瞧,這段充滿細節(jié)的人物描寫可以讓你更清楚地了解作者的最初意圖。讀完之后,我們不難理解為什么在那些回顧拳擊運動往昔時光的文章里,在所有叫湯姆、比爾和杰克的人中間,總是有約翰·杰克遜先生。對于拜倫和倫敦許多血氣方剛的青年來說,他是朋友,也是導師。正是這位杰克遜,在賽事正酣之際,抓住了“猶太人門多薩”的頭發(fā),由此,以后的拳擊手都成了短發(fā)一族。在書里你能看到老布勞頓的方臉,這位十八世紀的頂級拳擊手,他最初的夢想只是在普魯士衛(wèi)隊里,從基準兵做起,努力往上晉升。他有一個記錄者—好心的戈弗雷船長,他寫下了一些后世難以超越的文字。讓我們來看看下面這段話:

他像軍人一樣利落地停下動作,然后在界內準確地做出擊打動作;他往后退的時候,并不是因為對自己沒有信心而停止進攻,這種情況下,拳手通常會瞎抓一氣,手臂得不到身體的支撐,揮出的拳連蒼蠅都拍不死。不!布勞頓可不是,他勇敢地穩(wěn)步向前,準備好迎接對手的沖擊,用防守的手臂接了一拳,接著全力調動起他鼓脹的肌肉,以他強壯的身體做后盾,揮動手臂,把全身力量都聚集在了拳頭上,接著將那像打樁一樣的力量宣泄到對手身上。

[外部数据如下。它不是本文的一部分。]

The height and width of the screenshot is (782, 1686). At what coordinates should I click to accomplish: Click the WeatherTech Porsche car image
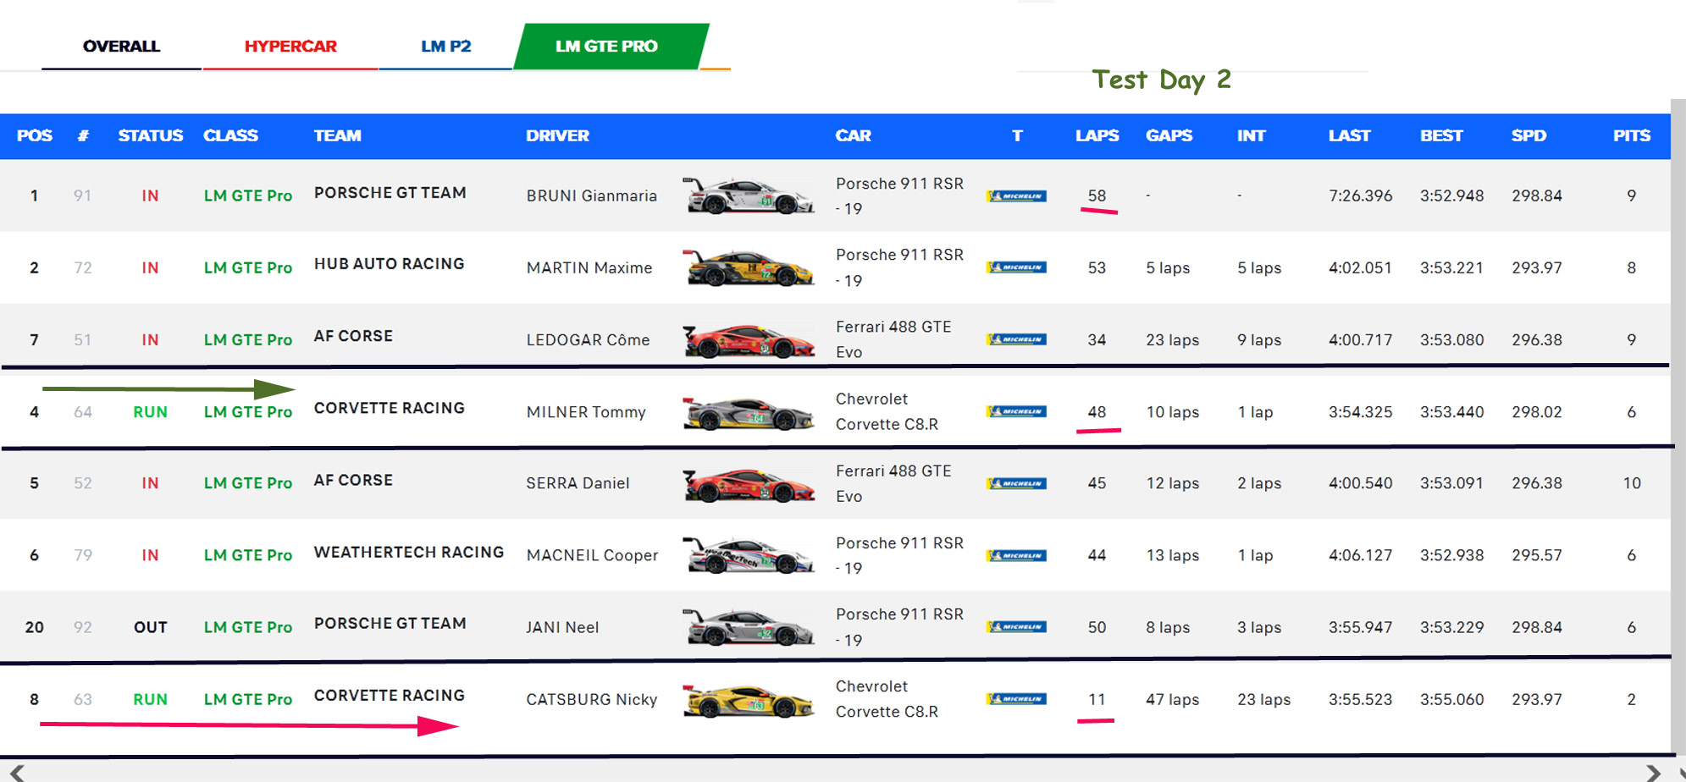tap(749, 556)
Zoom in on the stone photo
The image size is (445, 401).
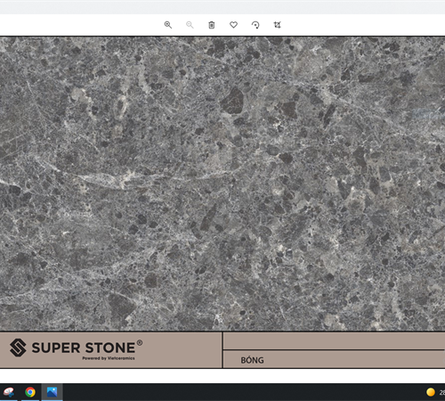(x=168, y=25)
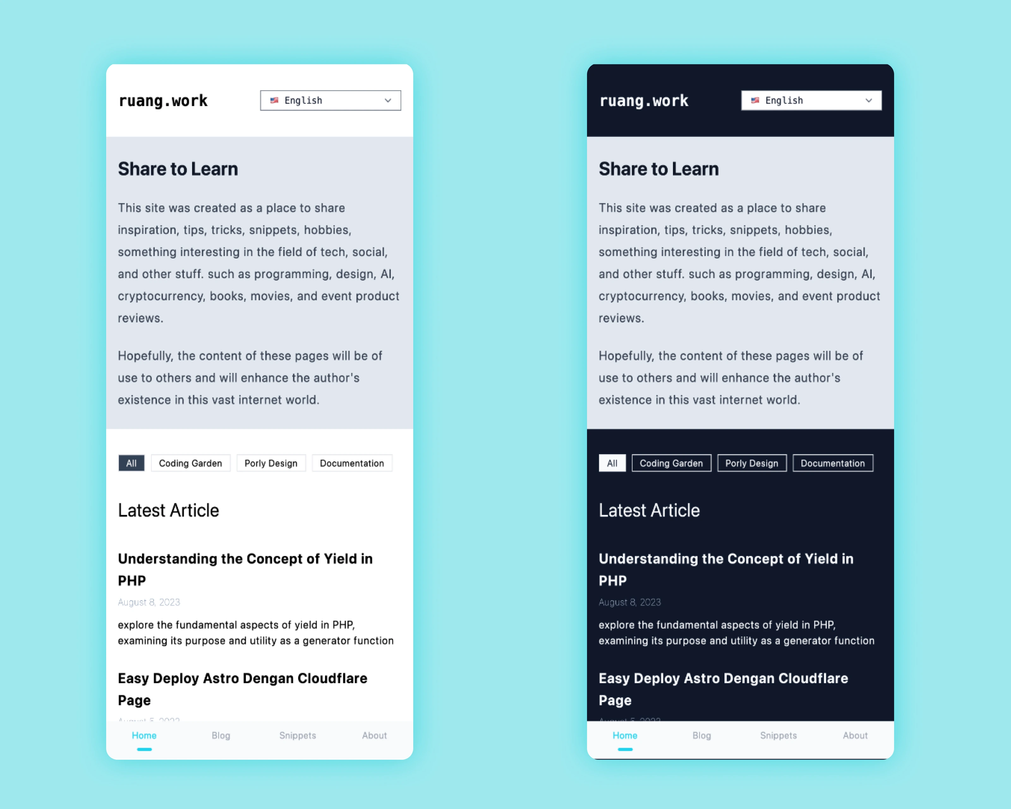Toggle the All filter button active state

pos(131,463)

要是英勇的船長能再多寫點就好了。可憐的布勞頓,他出拳出得太頻繁了?!笆裁?,該死的,你居然被打敗了!”王室公爵喊道?!拔也皇潜淮驍〉模钕?,我看不見我的對手了!”被打得失明的老英雄叫道。唉,這就是發(fā)生在拳擊場上的悲劇,也是生活的悲劇。年輕人如迅速漲起的海浪,而之前上來的老一代浪潮就被抹平,嗚咽著滲進了海灘的沙石間。“讓年輕人享受大好時光吧?!备哔F的老拳手說道。但是看著年老的冠軍就這么倒下,多么令人悲傷!湯姆·斯普林—博羅叫他“貝德福德的湯姆”—就很睿智,他選擇了急流勇退,退役時保持了不敗紀錄。克里布也是保持了冠軍之身。但是布勞頓、斯萊克、貝爾徹等其他人,他們的結局都是一場悲劇。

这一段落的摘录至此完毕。